The SPDR S&P Bank ETF (KBE) tracks an equal-weighted index of U.S. banking stocks and generally will invest at least 80% of its total assets in such financial services companies, explains Jim Woods, editor of The Deep Woods — and a participant in The Interactive MoneyShow Virtual Expo from May 11-13. Register for free here.
The index represents the bank segment of the S&P Total Market Index and comprises the following sub-industries: Asset Management & Custody Banks, Diversified Banks, Regional Banks, Other Diversified Financial Services and Thrifts & Mortgage Finance.
The index is also equally weighted at each quarterly rebalancing, which puts giant banks on equal footing with smaller ones (at rebalance at least) and increases the emphasis on smaller firms overall than a market-cap-weighted fund.
KBE fills a niche market by providing exposure to a broad selection of banks in an equal-weighted manner.
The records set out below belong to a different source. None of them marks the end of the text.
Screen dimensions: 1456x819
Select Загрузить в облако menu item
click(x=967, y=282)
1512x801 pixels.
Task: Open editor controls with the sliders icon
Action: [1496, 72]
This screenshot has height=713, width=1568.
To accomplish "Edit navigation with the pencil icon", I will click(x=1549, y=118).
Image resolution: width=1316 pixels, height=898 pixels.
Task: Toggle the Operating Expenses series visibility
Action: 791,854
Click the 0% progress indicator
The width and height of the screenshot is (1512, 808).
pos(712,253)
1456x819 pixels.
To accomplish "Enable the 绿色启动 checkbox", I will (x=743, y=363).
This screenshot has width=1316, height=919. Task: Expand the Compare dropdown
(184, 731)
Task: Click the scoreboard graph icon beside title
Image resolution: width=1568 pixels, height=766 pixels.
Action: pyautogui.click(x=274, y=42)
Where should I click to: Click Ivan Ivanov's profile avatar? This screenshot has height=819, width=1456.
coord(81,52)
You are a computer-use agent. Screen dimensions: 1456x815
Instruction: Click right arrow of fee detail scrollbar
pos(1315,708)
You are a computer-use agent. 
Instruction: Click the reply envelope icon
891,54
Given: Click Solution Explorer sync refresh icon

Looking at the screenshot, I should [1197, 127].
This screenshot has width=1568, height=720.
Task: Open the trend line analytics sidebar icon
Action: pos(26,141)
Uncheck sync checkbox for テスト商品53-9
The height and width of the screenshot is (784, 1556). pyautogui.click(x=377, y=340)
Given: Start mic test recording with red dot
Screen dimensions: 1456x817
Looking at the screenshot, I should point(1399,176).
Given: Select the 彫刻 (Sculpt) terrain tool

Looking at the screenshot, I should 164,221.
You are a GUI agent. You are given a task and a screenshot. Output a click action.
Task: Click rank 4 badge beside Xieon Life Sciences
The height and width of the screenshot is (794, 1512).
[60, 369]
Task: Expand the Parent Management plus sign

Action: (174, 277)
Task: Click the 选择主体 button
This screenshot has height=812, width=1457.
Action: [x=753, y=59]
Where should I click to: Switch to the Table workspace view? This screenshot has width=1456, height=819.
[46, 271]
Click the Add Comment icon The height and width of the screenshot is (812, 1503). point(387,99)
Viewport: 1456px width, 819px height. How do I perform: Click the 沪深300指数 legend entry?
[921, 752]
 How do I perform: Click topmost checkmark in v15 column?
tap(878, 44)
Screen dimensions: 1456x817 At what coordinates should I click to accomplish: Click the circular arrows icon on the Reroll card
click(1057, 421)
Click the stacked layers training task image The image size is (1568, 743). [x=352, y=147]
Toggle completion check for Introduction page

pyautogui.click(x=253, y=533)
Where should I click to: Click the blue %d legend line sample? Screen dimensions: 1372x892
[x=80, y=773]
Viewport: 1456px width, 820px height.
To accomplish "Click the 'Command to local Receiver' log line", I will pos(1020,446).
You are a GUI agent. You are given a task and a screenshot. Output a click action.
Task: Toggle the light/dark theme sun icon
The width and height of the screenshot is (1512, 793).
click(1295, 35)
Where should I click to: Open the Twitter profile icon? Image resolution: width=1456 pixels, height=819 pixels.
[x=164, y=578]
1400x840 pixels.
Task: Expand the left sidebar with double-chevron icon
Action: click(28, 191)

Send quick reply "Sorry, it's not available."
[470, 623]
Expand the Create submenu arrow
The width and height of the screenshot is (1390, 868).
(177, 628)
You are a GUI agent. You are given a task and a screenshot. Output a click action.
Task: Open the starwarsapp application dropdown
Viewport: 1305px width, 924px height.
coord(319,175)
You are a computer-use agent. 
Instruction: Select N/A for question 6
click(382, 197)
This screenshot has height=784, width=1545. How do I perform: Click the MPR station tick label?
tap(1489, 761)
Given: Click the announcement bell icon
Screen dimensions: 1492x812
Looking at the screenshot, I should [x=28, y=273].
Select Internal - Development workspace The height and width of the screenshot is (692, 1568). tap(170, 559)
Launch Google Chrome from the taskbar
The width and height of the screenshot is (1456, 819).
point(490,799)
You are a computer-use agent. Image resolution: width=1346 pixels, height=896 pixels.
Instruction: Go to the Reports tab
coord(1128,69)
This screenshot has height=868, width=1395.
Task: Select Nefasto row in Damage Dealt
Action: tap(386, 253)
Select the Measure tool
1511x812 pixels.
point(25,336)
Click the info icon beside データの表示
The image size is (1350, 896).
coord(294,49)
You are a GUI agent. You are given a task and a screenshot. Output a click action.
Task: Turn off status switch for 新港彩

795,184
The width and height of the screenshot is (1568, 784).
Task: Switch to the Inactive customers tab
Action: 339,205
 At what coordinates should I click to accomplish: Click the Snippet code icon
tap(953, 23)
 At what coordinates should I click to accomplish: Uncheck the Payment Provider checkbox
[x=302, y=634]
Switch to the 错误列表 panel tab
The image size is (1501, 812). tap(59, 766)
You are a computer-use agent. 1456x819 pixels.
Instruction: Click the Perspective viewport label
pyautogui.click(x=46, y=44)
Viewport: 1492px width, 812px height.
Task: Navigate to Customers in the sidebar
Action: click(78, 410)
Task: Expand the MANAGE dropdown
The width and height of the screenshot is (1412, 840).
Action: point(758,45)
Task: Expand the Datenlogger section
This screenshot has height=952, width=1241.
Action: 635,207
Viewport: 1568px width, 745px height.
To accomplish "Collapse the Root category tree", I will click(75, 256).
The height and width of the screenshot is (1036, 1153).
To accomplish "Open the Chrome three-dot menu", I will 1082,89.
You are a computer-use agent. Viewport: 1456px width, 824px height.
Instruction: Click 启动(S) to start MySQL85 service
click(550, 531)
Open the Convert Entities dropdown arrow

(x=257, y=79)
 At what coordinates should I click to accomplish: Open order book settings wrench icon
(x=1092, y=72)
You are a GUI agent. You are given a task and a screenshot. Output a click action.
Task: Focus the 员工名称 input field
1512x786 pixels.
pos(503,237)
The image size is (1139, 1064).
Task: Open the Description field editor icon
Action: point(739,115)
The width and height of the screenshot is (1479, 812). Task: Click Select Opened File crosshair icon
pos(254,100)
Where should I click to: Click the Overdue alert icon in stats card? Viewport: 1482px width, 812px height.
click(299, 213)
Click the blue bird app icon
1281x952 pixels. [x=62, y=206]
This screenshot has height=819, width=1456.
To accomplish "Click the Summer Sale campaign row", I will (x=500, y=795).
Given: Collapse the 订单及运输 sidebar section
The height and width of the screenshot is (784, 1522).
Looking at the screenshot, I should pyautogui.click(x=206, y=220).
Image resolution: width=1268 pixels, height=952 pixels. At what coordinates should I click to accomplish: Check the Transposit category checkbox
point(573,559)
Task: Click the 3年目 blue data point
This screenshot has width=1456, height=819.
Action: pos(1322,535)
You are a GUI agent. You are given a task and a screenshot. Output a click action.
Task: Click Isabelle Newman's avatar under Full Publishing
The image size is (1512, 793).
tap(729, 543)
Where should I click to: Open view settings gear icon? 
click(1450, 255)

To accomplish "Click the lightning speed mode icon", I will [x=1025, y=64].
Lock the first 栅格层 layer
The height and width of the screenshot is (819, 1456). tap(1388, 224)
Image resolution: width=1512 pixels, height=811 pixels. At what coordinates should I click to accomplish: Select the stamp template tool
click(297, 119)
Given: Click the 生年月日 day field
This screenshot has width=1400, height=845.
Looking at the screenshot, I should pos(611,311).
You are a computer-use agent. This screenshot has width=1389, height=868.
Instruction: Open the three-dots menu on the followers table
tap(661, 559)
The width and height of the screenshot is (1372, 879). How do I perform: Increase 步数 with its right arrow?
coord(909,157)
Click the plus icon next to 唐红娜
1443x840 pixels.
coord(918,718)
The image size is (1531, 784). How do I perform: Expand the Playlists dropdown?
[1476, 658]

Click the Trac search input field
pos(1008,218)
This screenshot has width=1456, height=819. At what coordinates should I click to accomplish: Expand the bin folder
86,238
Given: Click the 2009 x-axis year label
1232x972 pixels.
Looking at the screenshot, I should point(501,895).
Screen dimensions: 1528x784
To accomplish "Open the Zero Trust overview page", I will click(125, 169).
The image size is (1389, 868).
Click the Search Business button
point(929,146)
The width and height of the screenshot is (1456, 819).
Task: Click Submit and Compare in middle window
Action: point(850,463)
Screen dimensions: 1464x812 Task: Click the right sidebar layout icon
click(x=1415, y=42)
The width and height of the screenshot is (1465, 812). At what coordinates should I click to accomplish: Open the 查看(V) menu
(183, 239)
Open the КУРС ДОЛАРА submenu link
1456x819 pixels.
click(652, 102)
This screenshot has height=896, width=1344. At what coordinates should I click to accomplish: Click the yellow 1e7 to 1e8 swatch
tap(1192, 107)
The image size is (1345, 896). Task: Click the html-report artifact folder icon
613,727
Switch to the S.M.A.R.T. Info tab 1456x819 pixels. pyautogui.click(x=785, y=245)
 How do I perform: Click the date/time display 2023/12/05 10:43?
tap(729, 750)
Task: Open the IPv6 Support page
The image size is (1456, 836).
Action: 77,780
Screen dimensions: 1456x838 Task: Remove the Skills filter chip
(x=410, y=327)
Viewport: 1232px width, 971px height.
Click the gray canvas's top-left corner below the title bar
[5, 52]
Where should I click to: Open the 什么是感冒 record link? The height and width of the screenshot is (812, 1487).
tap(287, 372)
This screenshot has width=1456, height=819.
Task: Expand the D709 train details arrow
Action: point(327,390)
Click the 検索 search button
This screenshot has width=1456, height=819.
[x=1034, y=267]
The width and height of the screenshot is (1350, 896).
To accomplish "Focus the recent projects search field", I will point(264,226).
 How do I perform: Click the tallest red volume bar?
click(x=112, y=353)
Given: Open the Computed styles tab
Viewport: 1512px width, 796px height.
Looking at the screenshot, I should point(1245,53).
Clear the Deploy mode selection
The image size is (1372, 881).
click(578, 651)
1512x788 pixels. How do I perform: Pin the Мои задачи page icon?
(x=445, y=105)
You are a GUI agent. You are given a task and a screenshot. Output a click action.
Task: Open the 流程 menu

The ETF has amassed an impressive $4 billion in assets under management. With a 0.35% expense ratio, the fund is relatively inexpensive to hold in relation to other ETFs.
The fund trades around $53-54 and has an attractive 2.23% distribution yield. As the chart above shows, KBE’s share price has grown a whopping 80% over the trailing 12-month period to beat its index’s 21.99% return during the same time. The fund also is up 21.91% so far this year, compared to a gain of 7% for its index.
The top three holdings in the fund, and their percentage of KBE’s assets, are MGIC Investment Corp., 1.65%; Essent Group Ltd., 1.64%; and Wells Fargo & Co., 1.61%. The fund holds a total of 96 equities.
With strong fundamentals and a seasoned management team, this fund is poised to continue growing higher. However, I do urge all interested investors to exercise their own due diligence in deciding whether this fund fits their own individual portfolio goals.